Edit: The question “is Lemmy GDPR compliant” should mean, does the software stack provide admins with means to be GDPR compliant.
Edit2: Similar discussion with many interesting opinions on lemmy.ml by /u/infamousbelgian@waste-of.space–> https://lemmy.ml/post/1409164
Edit3: direct link to philpo great answer–>https://feddit.de/comment/840786
Lemmy can avoid the impossibly heavy burden of compliance by becoming an underground illegal service and/or IP banning the Europeans Union and/or abolishing the European Union.
That is a terrible option, cuts off a huge amount of potential users, and basically impossible to do fediverse wide. In fact, The European Union actually has official Fediverse accounts (on Mastodon, custom instance), and if the EU itself is willing to use a platform, that means it’s probably not gonna be taken down by the EU.
Recent event shows the lemmeyverse cares neither about new users nor federation. Everything is designed to work off a single exclusionary instance or small cabal of large instances
Can you elaborate on this? How does it not care about those things?
If you’re not in the main instance, your going to be handicapped in your ability to stay in the loop. First because now everything goes through federation, which was a design afterthought for Lemmy, and that means stuff outside the instance always takes second place to what is inside the instance. Then you have issues like federation which are extra layers of censorship for everything outside your instance. I’ve of the biggest problem is accessing outside communities. First you have to actually go to other instances and find them. They won’t show up until at least one person subscribes. And this has to be fine in every instance for every other instance and every communities in each of their instances before they would even become visible. Of course, this is such a high bar that by the time you do all this, you’ll realize 99.99% of users will not go through this trouble. They will just go to the biggest community on the biggest instance.

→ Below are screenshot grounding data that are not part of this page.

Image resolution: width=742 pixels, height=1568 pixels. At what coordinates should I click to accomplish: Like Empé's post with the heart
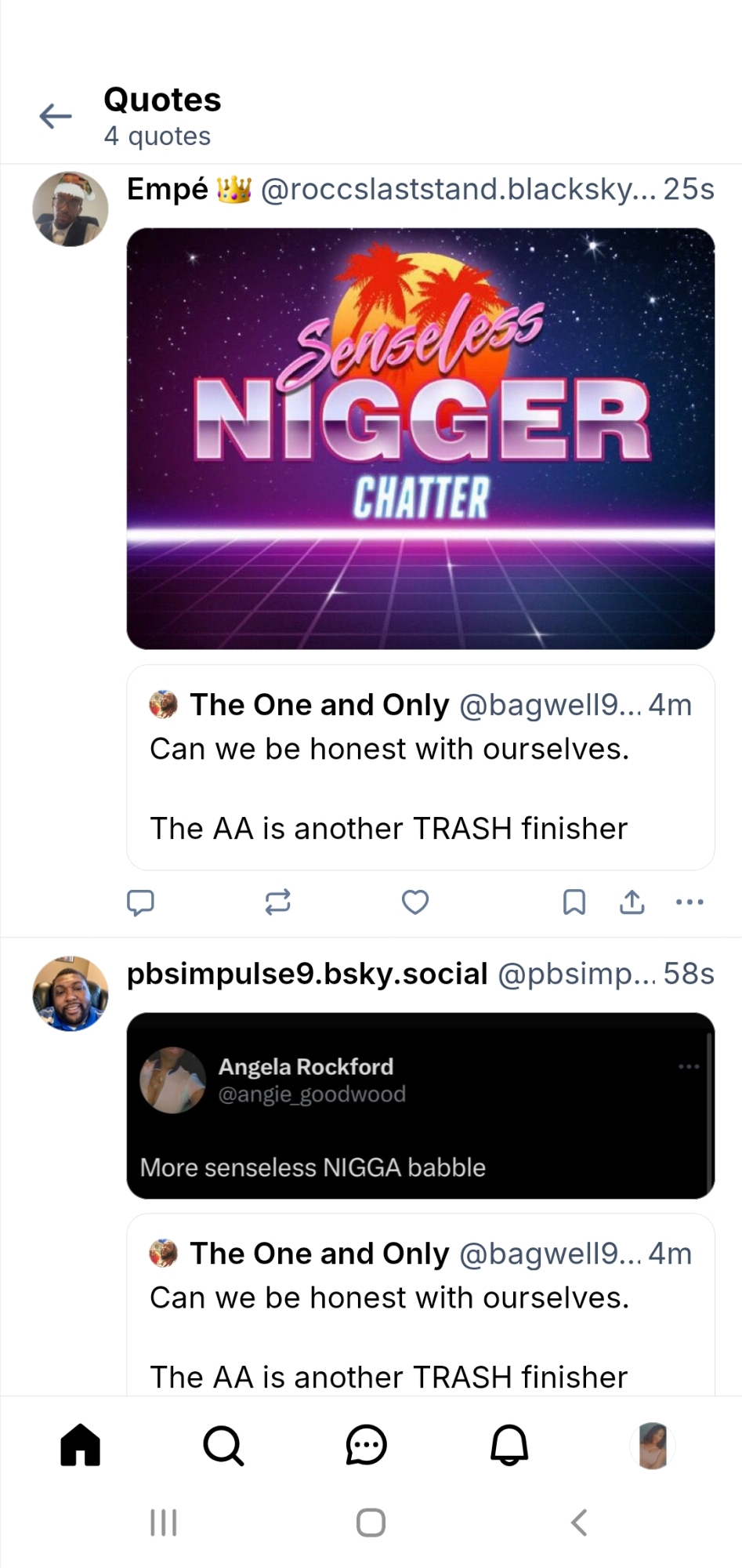tap(414, 902)
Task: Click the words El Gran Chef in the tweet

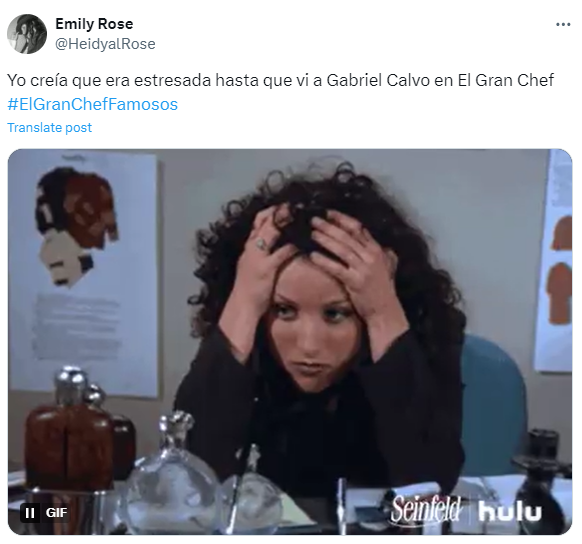Action: [x=506, y=80]
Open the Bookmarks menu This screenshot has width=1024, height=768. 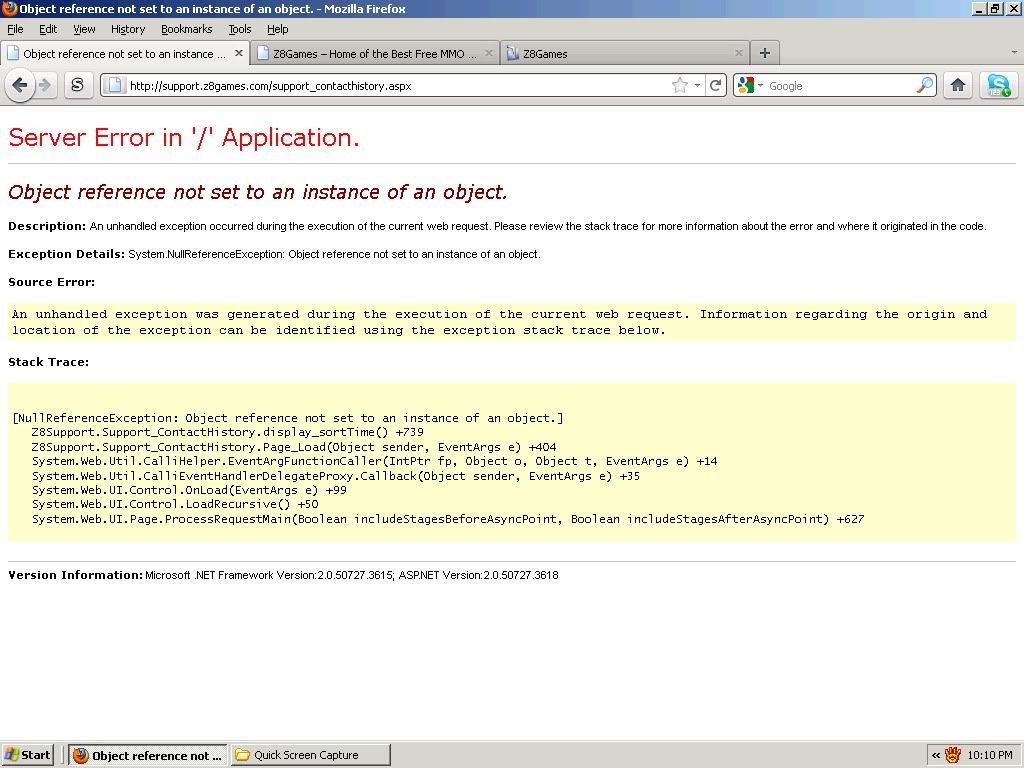[186, 29]
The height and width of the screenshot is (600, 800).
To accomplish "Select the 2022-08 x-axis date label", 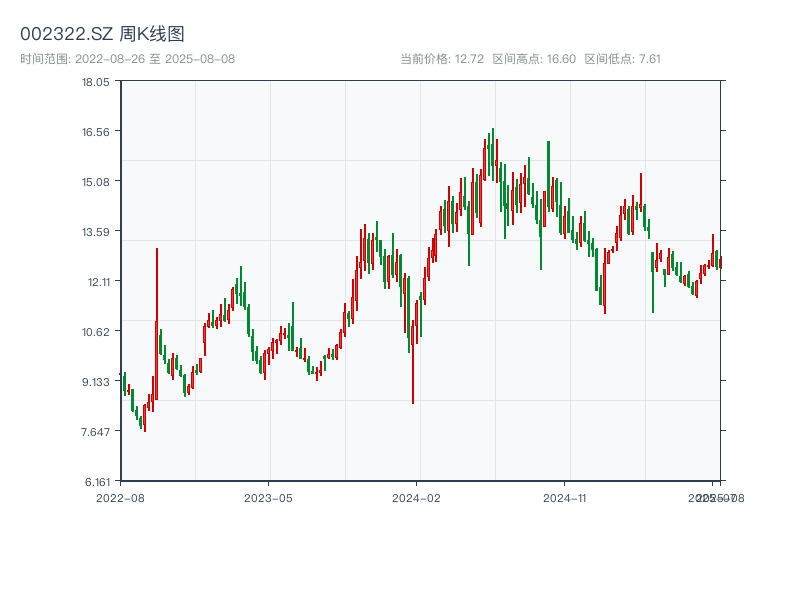I will (x=120, y=497).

Last problem, if you go to your instance/c/acommunity , you’ll see only that instance’s “acommunity” There is no way to refer to “acommunity” for the entire fediverse. There is no fediverse community. Only parallel, same named but unrelated communities that would require extra steps to view all at once if it were even possible.

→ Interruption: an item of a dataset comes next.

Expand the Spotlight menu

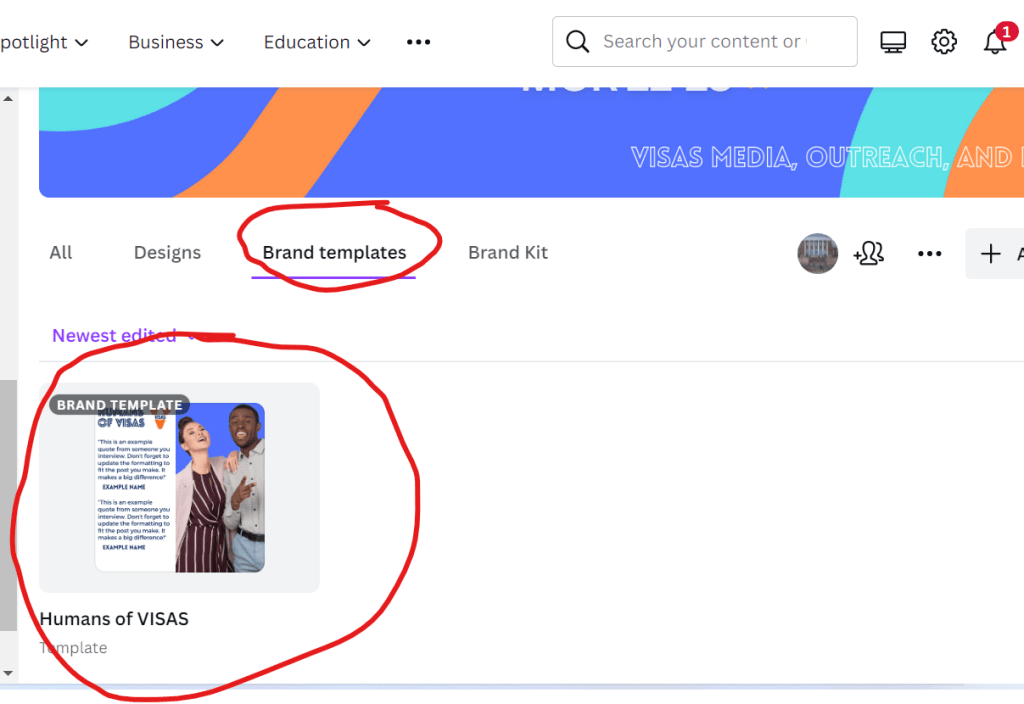click(x=44, y=42)
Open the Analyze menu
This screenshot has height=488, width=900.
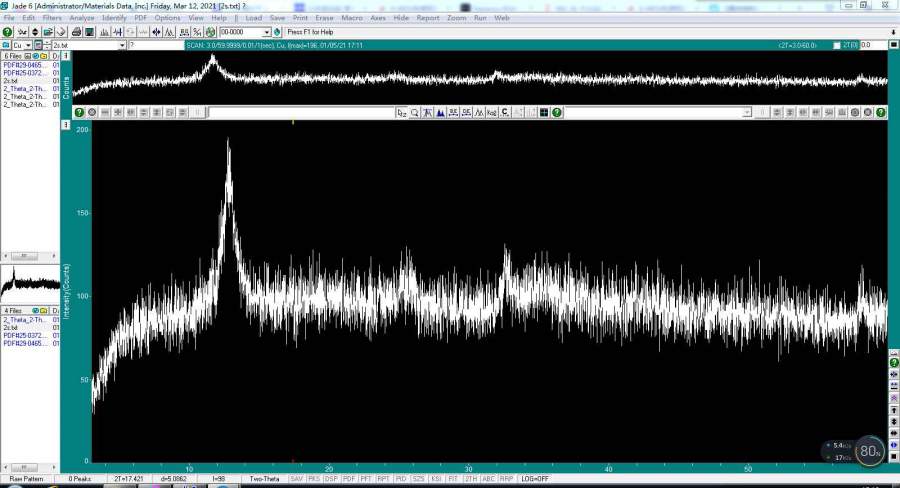pos(82,18)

There is a proposal , an old proposal, to create multireddit like feature for Lemmy. But first, the devs so not want to test down this barrier, si they won’t do it. But even if they did, it would not work. Since you’d have to take extra action to aglomerate selected communities with a multireddit, you would be one of very few people to do so because agglomeration would still not be the default. And that means most communities would remain empty deserts anyway.
At least for me, that hasn’t seemed to be a problem. I found everything I wanted to subscribe to from my smaller server via Lemmyverse.net, and now when I look at my subscriptions page, I see all the newest posts from all those different communities. Unless you mean that it prioritizes local content on the ‘All’ page instead of subscriptions.
That isn’t ideal, I will admit. Without Lemmyverse.net it would be difficult to find everything that interested me.
If Lemmy won’t, then I suspect that would leave the door open for Kbin to implement.
It’s not going to be a problem to find the communities. Since people on arandominstance.com won’t be posting on arandominstance.com/c/interestingtopic
They will know if they did, no one would every see it, except for the dozen other people on arandominstance.com
Instead, they’ll Google for the biggest /c/interestingtopic , find on what instance it is and go post there
We don’t get to the part of having difficulty finding them because they don’t get created in the first place
Speaking for myself, my home instance of slrpnk.net is still quite small with only around 600-ish members, but seems active enough to be engaging and certainly worth posting and commenting in. It’s not terribly different from posting in a small niche sub on reddit.
If there really was only a dozen members in an instance, I could see where there likely wouldn’t be much activity unless it was a group of friends, but I don’t see how it wouldn’t still function as an effective portal to the other bigger servers, if account creation is ever closed on those.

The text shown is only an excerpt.